On the development of a polyolefin gasification modelling approach

- A polyolefin air/steam gasification model for fluid bed reactors was developed.
- Contribution on the definition of pyrolysis, homogenous reactions and tar evolution.
- Model validation was performed against experimental tests and data from literature.
- The model is able to reproduce key gasification variables with acceptable error.
- The model provides a satisfactory prediction of tar generation.

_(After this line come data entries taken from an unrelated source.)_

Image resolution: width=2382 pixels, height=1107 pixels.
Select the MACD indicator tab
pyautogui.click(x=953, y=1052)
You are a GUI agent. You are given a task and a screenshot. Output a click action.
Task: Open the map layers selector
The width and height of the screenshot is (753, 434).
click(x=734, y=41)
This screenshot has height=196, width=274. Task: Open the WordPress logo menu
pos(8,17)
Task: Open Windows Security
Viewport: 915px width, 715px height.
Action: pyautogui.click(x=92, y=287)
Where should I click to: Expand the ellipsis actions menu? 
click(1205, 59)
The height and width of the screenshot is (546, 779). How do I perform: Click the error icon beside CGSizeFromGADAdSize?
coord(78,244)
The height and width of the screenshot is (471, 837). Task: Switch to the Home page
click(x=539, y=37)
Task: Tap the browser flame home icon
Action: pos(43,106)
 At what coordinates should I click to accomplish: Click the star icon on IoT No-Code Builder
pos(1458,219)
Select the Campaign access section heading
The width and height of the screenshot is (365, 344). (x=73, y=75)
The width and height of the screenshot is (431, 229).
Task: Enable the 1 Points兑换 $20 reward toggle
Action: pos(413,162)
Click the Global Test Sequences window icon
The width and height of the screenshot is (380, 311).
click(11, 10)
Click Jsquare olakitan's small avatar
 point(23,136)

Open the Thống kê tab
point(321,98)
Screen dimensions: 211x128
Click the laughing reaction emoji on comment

Gasification is a promising alternative for polymeric waste valorization when mechanical recycling is unfeasible on account of its heterogeneity or partial contamination, or simply when it yields a product of lower quality than what the market requires. Apart from its application for electricity generation, the waste-derived syngas shows a great potential for chemical waste recycling for the synthesis of hydrogen, methane, natural gas or methanol. In spite of the effort devoted so far to the experimental demonstration of these processes to enable this technology to access commercial stage, it is still necessary to develop detailed models of the process that allow a precise prediction of the resulting syngas composition, as well as tar formation and global efficiency of the process. This research work presents the development of a polyolefin gasification model for fluidized bed reactors. The model details the behaviour of primary pyrolysis and homogeneous reactions of oxidation, steam reforming, aromatization and thermal cracking. To accomplish this, it adopts new modelling strategies for the definition of primary tar species in order to reflect their twofold nature (aliphatic and aromatic), as well as to describe kinetics and stoichiometry involved in thermal cracking processes of tar species. The model is able to successfully predict the generation, volume composition and heating value of the syngas, final tar generation and global efficiency of the process.